BEGIN Records provided

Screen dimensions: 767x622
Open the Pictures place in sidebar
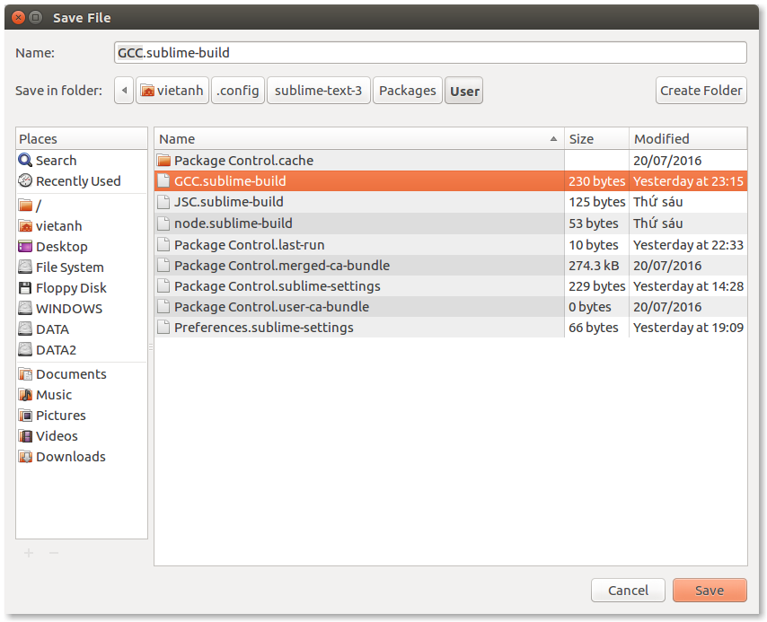point(27,415)
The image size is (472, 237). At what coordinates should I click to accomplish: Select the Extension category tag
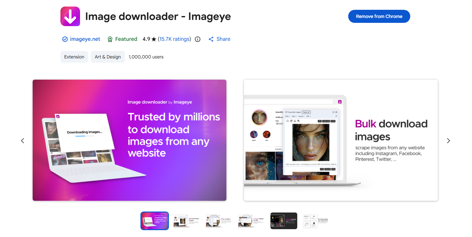(x=74, y=56)
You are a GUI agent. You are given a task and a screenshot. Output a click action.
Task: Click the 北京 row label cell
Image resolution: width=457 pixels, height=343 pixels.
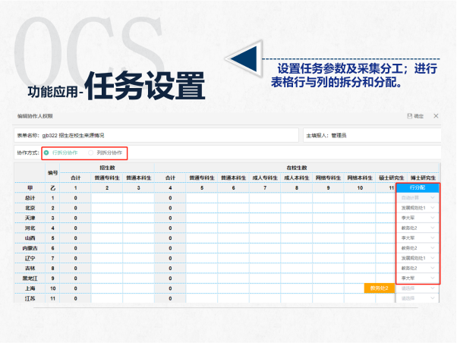(30, 207)
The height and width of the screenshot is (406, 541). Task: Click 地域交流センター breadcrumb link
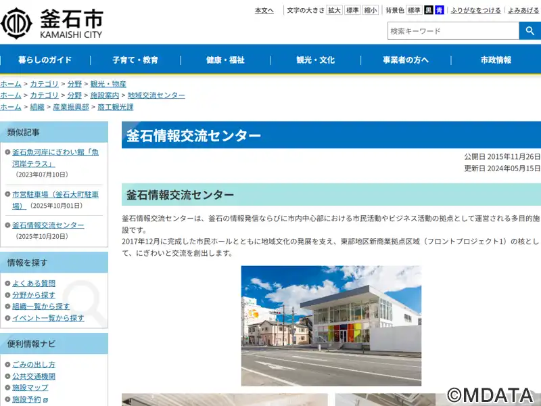156,95
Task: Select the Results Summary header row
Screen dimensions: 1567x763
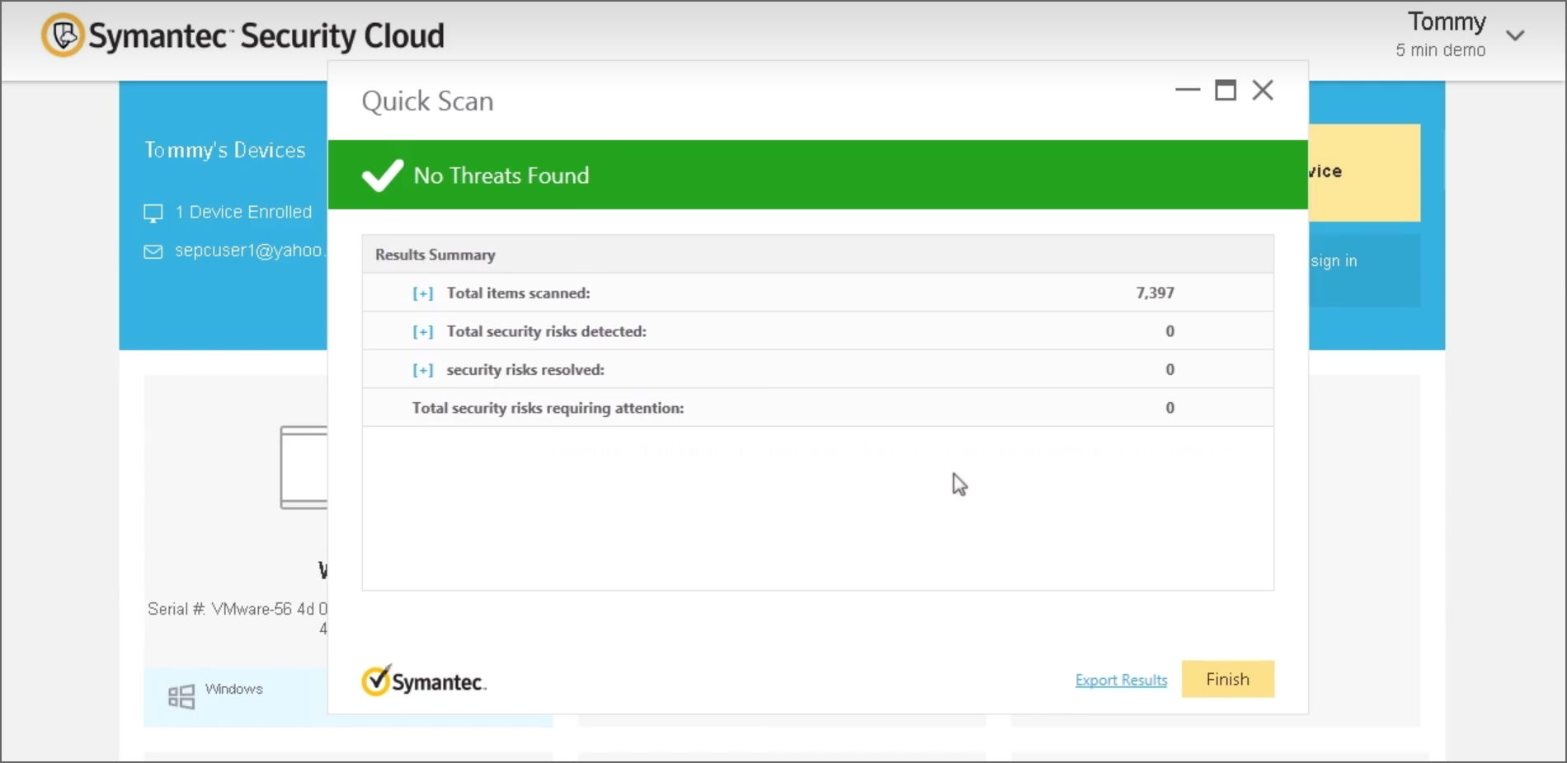Action: [816, 255]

END Records provided

**How to complete this task:** All that is required is the lines from the line containing "Image resolution: width=457" through the end of the records above, copied exactly, and none of the pictures.

**Result:**
Image resolution: width=457 pixels, height=343 pixels.
(30, 207)
The height and width of the screenshot is (406, 541). Task: Click 地域交流センター breadcrumb link
156,95
Task: Select the Results Summary header row
Screen dimensions: 1567x763
Action: [816, 255]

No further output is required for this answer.